(Text provided)
----------

The daemon starts automatically on first use!
Environment Variables
| Variable | Description | Default |
|---|---|---|
HINDSIGHT_EMBED_LLM_API_KEY | Required. API key for LLM provider | - |
HINDSIGHT_EMBED_LLM_PROVIDER | LLM provider: openai, anthropic, gemini, groq, ollama | openai |
HINDSIGHT_EMBED_LLM_MODEL | Model name | gpt-4o-mini |
HINDSIGHT_EMBED_BANK_ID | Default memory bank ID | default |
HINDSIGHT_EMBED_DAEMON_IDLE_TIMEOUT | Seconds before daemon auto-exits when idle (0 = never) | 300 |
Provider Examples:
# OpenAI
export HINDSIGHT_EMBED_LLM_PROVIDER=openai
export HINDSIGHT_EMBED_LLM_API_KEY=sk-xxxxxxxxxxxx
export HINDSIGHT_EMBED_LLM_MODEL=gpt-4o
# Groq (fast inference)
export HINDSIGHT_EMBED_LLM_PROVIDER=groq
export HINDSIGHT_EMBED_LLM_API_KEY=gsk_xxxxxxxxxxxx
export HINDSIGHT_EMBED_LLM_MODEL=llama-3.3-70b-versatile
# Anthropic
export HINDSIGHT_EMBED_LLM_PROVIDER=anthropic
export HINDSIGHT_EMBED_LLM_API_KEY=sk-ant-xxxxxxxxxxxx
export HINDSIGHT_EMBED_LLM_MODEL=claude-sonnet-4-20250514
Daemon Management
Idle Timeout
Customize how long the daemon stays alive when idle:
# Never timeout (daemon runs until manually stopped)

----------

(Data provided)

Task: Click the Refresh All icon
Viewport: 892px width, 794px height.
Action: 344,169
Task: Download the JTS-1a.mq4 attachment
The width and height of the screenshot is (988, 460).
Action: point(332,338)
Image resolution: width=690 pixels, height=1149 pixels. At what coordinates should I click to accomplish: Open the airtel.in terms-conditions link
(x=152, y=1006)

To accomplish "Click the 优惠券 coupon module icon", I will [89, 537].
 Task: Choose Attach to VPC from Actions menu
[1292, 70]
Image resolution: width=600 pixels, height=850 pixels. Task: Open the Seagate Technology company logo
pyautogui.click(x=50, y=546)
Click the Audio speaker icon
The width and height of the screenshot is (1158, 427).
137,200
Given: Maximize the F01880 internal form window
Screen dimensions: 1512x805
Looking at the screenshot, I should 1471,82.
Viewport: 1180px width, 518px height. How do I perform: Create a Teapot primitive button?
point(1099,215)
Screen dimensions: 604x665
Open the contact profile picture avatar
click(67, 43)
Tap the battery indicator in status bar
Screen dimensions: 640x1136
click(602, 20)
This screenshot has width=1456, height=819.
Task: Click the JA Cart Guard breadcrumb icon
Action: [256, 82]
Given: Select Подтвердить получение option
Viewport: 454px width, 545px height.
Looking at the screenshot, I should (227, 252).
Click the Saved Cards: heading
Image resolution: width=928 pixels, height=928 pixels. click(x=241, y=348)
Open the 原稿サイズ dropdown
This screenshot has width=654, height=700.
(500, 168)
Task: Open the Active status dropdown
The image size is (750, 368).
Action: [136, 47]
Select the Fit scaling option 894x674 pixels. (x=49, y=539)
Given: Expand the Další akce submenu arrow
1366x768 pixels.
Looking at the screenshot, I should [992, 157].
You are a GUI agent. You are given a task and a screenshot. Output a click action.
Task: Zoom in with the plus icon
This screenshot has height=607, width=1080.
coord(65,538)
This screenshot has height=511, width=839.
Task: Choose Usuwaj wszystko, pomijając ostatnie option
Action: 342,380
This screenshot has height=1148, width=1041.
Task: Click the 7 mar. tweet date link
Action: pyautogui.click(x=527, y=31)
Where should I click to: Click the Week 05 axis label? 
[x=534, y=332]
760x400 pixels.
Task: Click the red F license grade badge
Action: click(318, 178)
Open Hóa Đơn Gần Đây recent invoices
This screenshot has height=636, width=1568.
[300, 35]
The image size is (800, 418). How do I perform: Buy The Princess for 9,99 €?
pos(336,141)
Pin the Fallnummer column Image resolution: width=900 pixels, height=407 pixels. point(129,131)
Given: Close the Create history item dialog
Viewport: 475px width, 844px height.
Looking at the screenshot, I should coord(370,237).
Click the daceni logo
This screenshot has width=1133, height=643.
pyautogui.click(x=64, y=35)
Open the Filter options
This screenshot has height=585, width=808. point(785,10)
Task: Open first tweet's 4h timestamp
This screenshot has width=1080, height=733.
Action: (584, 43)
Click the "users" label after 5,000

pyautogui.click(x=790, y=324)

----------

(What you will do)
A: In the Hindsight configuration text, copy everything from "Environment Variables" down to "Groq (fast inference)", substituting "model provider" for every occurrence of "LLM provider".
B: Pick up the Hindsight configuration text after its final line and extend it in the same style.

(Answers to each task)
A:
Environment Variables
| Variable | Description | Default |
|---|---|---|
HINDSIGHT_EMBED_LLM_API_KEY | Required. API key for model provider | - |
HINDSIGHT_EMBED_LLM_PROVIDER | model provider: openai, anthropic, gemini, groq, ollama | openai |
HINDSIGHT_EMBED_LLM_MODEL | Model name | gpt-4o-mini |
HINDSIGHT_EMBED_BANK_ID | Default memory bank ID | default |
HINDSIGHT_EMBED_DAEMON_IDLE_TIMEOUT | Seconds before daemon auto-exits when idle (0 = never) | 300 |
Provider Examples:
# OpenAI
export HINDSIGHT_EMBED_LLM_PROVIDER=openai
export HINDSIGHT_EMBED_LLM_API_KEY=sk-xxxxxxxxxxxx
export HINDSIGHT_EMBED_LLM_MODEL=gpt-4o
# Groq (fast inference)

B:
export HINDSIGHT_EMBED_DAEMON_IDLE_TIMEOUT=0
# Shorter timeout: 1 minute
export HINDSIGHT_EMBED_DAEMON_IDLE_TIMEOUT=60
# Longer timeout: 30 minutes
export HINDSIGHT_EMBED_DAEMON_IDLE_TIMEOUT=1800
Daemon Commands
# Check daemon status
hindsight-embed daemon status
# View daemon logs in real-time
hindsight-embed daemon logs -f
# Stop daemon manually
hindsight-embed daemon stop
Commands
All memory operations follow the same interface as the CLI:
Retain (Store Memory)
hindsight-embed memory retain <bank_id> "content"
# With context
hindsight-embed memory retain <bank_id> "content" --context "source information"
# Background processing
hindsight-embed memory retain <bank_id> "content" --async
Recall (Search)
hindsight-embed memory recall <bank_id> "query"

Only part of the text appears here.